DATASET EXCERPTS:
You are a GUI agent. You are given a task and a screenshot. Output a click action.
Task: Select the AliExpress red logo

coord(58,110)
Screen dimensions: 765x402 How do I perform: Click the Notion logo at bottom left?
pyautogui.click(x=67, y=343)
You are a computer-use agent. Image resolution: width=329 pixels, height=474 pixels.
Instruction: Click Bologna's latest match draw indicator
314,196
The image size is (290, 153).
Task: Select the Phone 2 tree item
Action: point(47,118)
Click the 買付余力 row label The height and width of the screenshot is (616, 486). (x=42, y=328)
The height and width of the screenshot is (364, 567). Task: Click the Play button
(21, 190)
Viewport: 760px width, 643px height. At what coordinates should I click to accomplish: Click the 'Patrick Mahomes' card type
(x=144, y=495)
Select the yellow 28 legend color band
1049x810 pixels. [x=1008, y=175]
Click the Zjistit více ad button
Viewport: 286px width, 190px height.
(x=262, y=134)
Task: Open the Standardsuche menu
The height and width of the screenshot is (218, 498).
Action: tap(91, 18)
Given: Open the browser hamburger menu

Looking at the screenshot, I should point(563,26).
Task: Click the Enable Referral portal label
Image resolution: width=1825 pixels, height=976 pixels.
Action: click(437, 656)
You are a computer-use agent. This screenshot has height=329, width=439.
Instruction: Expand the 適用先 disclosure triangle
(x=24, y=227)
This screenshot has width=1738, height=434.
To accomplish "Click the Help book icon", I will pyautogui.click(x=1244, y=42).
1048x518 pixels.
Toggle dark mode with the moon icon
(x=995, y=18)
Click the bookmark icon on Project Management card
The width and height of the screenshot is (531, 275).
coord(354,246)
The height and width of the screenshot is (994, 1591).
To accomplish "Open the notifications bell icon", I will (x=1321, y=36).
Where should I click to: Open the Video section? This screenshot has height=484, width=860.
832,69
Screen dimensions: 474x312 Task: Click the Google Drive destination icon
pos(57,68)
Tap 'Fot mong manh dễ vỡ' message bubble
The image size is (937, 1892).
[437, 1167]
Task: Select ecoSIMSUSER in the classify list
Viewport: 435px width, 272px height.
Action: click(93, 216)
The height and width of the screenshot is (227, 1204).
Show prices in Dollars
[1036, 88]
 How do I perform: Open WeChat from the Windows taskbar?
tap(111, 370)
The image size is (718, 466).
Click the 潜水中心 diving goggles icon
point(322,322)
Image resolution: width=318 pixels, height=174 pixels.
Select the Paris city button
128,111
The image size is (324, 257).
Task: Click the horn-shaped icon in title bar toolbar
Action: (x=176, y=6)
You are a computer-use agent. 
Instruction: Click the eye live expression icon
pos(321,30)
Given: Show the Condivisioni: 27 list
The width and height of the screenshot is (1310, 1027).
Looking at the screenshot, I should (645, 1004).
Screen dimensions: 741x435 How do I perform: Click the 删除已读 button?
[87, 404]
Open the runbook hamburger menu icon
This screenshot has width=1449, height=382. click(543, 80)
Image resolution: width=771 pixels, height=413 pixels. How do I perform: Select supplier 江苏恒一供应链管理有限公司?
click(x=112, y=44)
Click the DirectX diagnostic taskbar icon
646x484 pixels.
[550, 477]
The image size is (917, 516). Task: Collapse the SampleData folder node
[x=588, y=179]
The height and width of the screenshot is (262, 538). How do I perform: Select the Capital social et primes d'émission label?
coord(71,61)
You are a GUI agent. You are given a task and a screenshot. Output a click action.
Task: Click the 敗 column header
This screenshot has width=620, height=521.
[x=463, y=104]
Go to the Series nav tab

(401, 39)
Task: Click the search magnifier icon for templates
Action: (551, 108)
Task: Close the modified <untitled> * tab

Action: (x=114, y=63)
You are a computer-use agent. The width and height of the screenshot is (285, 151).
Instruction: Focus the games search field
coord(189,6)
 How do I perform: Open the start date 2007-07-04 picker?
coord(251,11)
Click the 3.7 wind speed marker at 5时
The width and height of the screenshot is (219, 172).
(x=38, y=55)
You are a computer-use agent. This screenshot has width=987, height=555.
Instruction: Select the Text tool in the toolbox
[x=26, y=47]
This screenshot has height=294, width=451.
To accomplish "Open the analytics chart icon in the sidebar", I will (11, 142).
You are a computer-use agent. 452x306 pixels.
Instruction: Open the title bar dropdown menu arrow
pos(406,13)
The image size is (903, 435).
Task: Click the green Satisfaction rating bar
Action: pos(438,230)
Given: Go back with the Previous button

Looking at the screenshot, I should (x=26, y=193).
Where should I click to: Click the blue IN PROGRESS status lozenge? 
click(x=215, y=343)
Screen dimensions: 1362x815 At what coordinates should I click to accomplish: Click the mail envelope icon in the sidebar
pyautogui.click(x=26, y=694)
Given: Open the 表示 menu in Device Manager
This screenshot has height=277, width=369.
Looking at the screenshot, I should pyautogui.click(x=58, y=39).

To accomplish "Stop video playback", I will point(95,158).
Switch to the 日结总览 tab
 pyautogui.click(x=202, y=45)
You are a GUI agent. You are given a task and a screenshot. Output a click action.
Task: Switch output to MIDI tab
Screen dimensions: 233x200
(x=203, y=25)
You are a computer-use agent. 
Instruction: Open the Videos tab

PROBLEM DETAILS:
Reproduce all of the rows above, substituting "Directive" for every occurrence of "Instruction" and keeping everything else the same.

REPLY:
You are a GUI agent. You are given a task and a screenshot. Output a click action.
Task: Select the AliExpress red logo

coord(58,110)
Screen dimensions: 765x402 How do I perform: Click the Notion logo at bottom left?
pyautogui.click(x=67, y=343)
You are a computer-use agent. Image resolution: width=329 pixels, height=474 pixels.
Directive: Click Bologna's latest match draw indicator
314,196
The image size is (290, 153).
Task: Select the Phone 2 tree item
Action: point(47,118)
Click the 買付余力 row label The height and width of the screenshot is (616, 486). (x=42, y=328)
The height and width of the screenshot is (364, 567). Task: Click the Play button
(21, 190)
Viewport: 760px width, 643px height. At what coordinates should I click to accomplish: Click the 'Patrick Mahomes' card type
(x=144, y=495)
Select the yellow 28 legend color band
1049x810 pixels. [x=1008, y=175]
Click the Zjistit více ad button
Viewport: 286px width, 190px height.
(x=262, y=134)
Task: Open the Standardsuche menu
The height and width of the screenshot is (218, 498).
Action: tap(91, 18)
Given: Open the browser hamburger menu

Looking at the screenshot, I should point(563,26).
Task: Click the Enable Referral portal label
Image resolution: width=1825 pixels, height=976 pixels.
Action: click(437, 656)
You are a computer-use agent. This screenshot has height=329, width=439.
Directive: Expand the 適用先 disclosure triangle
(x=24, y=227)
This screenshot has width=1738, height=434.
To accomplish "Click the Help book icon", I will pyautogui.click(x=1244, y=42).
1048x518 pixels.
Toggle dark mode with the moon icon
(x=995, y=18)
Click the bookmark icon on Project Management card
The width and height of the screenshot is (531, 275).
coord(354,246)
The height and width of the screenshot is (994, 1591).
To accomplish "Open the notifications bell icon", I will (x=1321, y=36).
Where should I click to: Open the Video section? This screenshot has height=484, width=860.
832,69
Screen dimensions: 474x312 Task: Click the Google Drive destination icon
pos(57,68)
Tap 'Fot mong manh dễ vỡ' message bubble
The image size is (937, 1892).
[437, 1167]
Task: Select ecoSIMSUSER in the classify list
Viewport: 435px width, 272px height.
Action: click(93, 216)
The height and width of the screenshot is (227, 1204).
Show prices in Dollars
[1036, 88]
 How do I perform: Open WeChat from the Windows taskbar?
tap(111, 370)
The image size is (718, 466).
Click the 潜水中心 diving goggles icon
point(322,322)
Image resolution: width=318 pixels, height=174 pixels.
Select the Paris city button
128,111
The image size is (324, 257).
Task: Click the horn-shaped icon in title bar toolbar
Action: (x=176, y=6)
You are a computer-use agent. 
Directive: Click the eye live expression icon
pos(321,30)
Given: Show the Condivisioni: 27 list
The width and height of the screenshot is (1310, 1027).
Looking at the screenshot, I should (645, 1004).
Screen dimensions: 741x435 How do I perform: Click the 删除已读 button?
[87, 404]
Open the runbook hamburger menu icon
This screenshot has width=1449, height=382. click(543, 80)
Image resolution: width=771 pixels, height=413 pixels. How do I perform: Select supplier 江苏恒一供应链管理有限公司?
click(x=112, y=44)
Click the DirectX diagnostic taskbar icon
646x484 pixels.
[550, 477]
The image size is (917, 516). Task: Collapse the SampleData folder node
[x=588, y=179]
The height and width of the screenshot is (262, 538). How do I perform: Select the Capital social et primes d'émission label?
coord(71,61)
You are a GUI agent. You are given a task and a screenshot. Output a click action.
Task: Click the 敗 column header
This screenshot has width=620, height=521.
[x=463, y=104]
Go to the Series nav tab

(401, 39)
Task: Click the search magnifier icon for templates
Action: (551, 108)
Task: Close the modified <untitled> * tab

Action: (x=114, y=63)
You are a computer-use agent. The width and height of the screenshot is (285, 151).
Directive: Focus the games search field
coord(189,6)
 How do I perform: Open the start date 2007-07-04 picker?
coord(251,11)
Click the 3.7 wind speed marker at 5时
The width and height of the screenshot is (219, 172).
(x=38, y=55)
You are a computer-use agent. This screenshot has width=987, height=555.
Directive: Select the Text tool in the toolbox
[x=26, y=47]
This screenshot has height=294, width=451.
To accomplish "Open the analytics chart icon in the sidebar", I will (11, 142).
You are a computer-use agent. 452x306 pixels.
Directive: Open the title bar dropdown menu arrow
pos(406,13)
The image size is (903, 435).
Task: Click the green Satisfaction rating bar
Action: pos(438,230)
Given: Go back with the Previous button

Looking at the screenshot, I should (x=26, y=193).
Where should I click to: Click the blue IN PROGRESS status lozenge? 
click(x=215, y=343)
Screen dimensions: 1362x815 At what coordinates should I click to accomplish: Click the mail envelope icon in the sidebar
pyautogui.click(x=26, y=694)
Given: Open the 表示 menu in Device Manager
This screenshot has height=277, width=369.
Looking at the screenshot, I should pyautogui.click(x=58, y=39).

To accomplish "Stop video playback", I will point(95,158).
Switch to the 日结总览 tab
 pyautogui.click(x=202, y=45)
You are a GUI agent. You are given a task and a screenshot. Output a click action.
Task: Switch output to MIDI tab
Screen dimensions: 233x200
(x=203, y=25)
You are a computer-use agent. 
Directive: Open the Videos tab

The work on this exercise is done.